- AIM
Please swap "slider handle" for "slider knob" throughout the records below, then give them again with everything else unchanged and the pictures left out.
----- EXTRACTED DATA
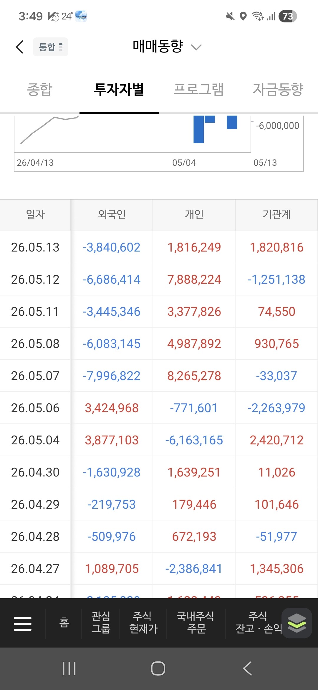This screenshot has width=318, height=690.
Task: Click the 외국인 column header
Action: pyautogui.click(x=112, y=215)
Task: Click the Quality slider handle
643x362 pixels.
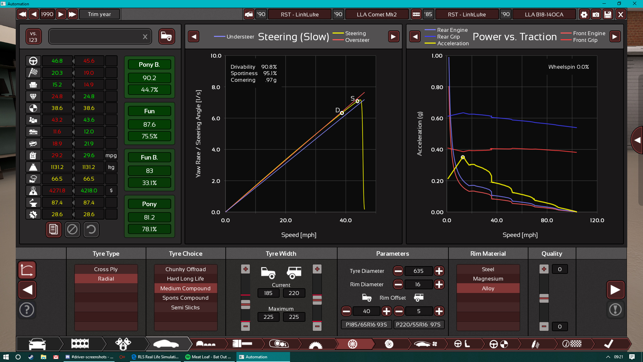Action: tap(544, 298)
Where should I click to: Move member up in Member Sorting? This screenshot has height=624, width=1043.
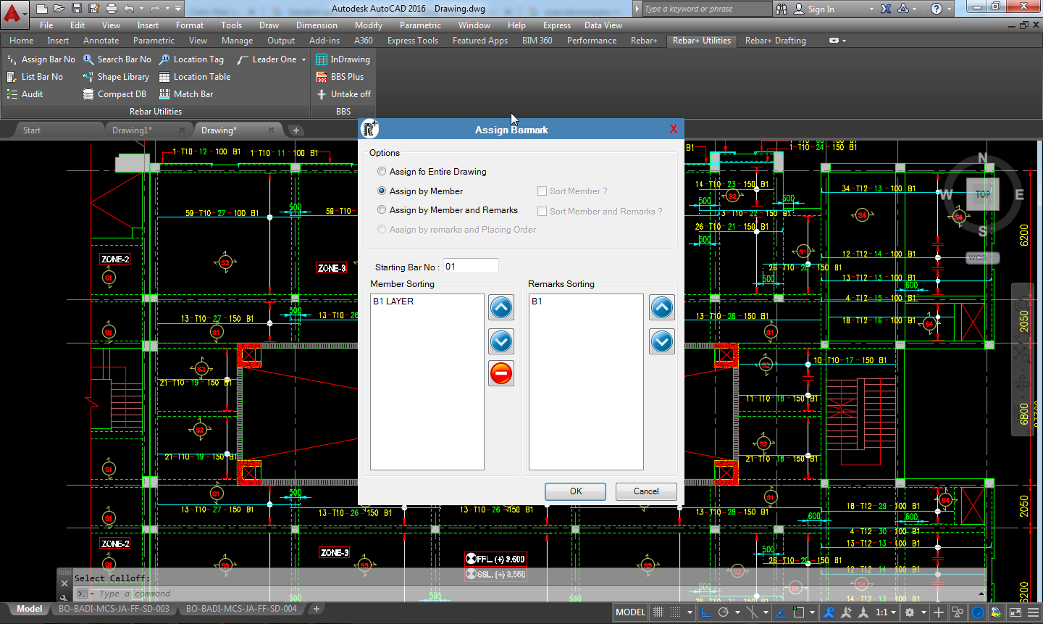(x=501, y=307)
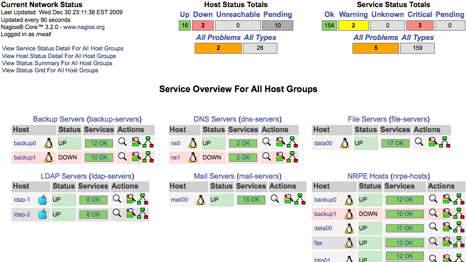Click service detail icon in mail00 row
Viewport: 466px width, 262px height.
[287, 199]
----------
- SOLUTION
This screenshot has width=318, height=690.
Task: Click the 외국인 column header
Action: pyautogui.click(x=112, y=215)
Task: Click the Quality slider knob
643x362 pixels.
Action: tap(544, 298)
Where should I click to: Move member up in Member Sorting? This screenshot has height=624, width=1043.
(x=501, y=307)
Click service detail icon in mail00 row
Viewport: 466px width, 262px height.
[287, 199]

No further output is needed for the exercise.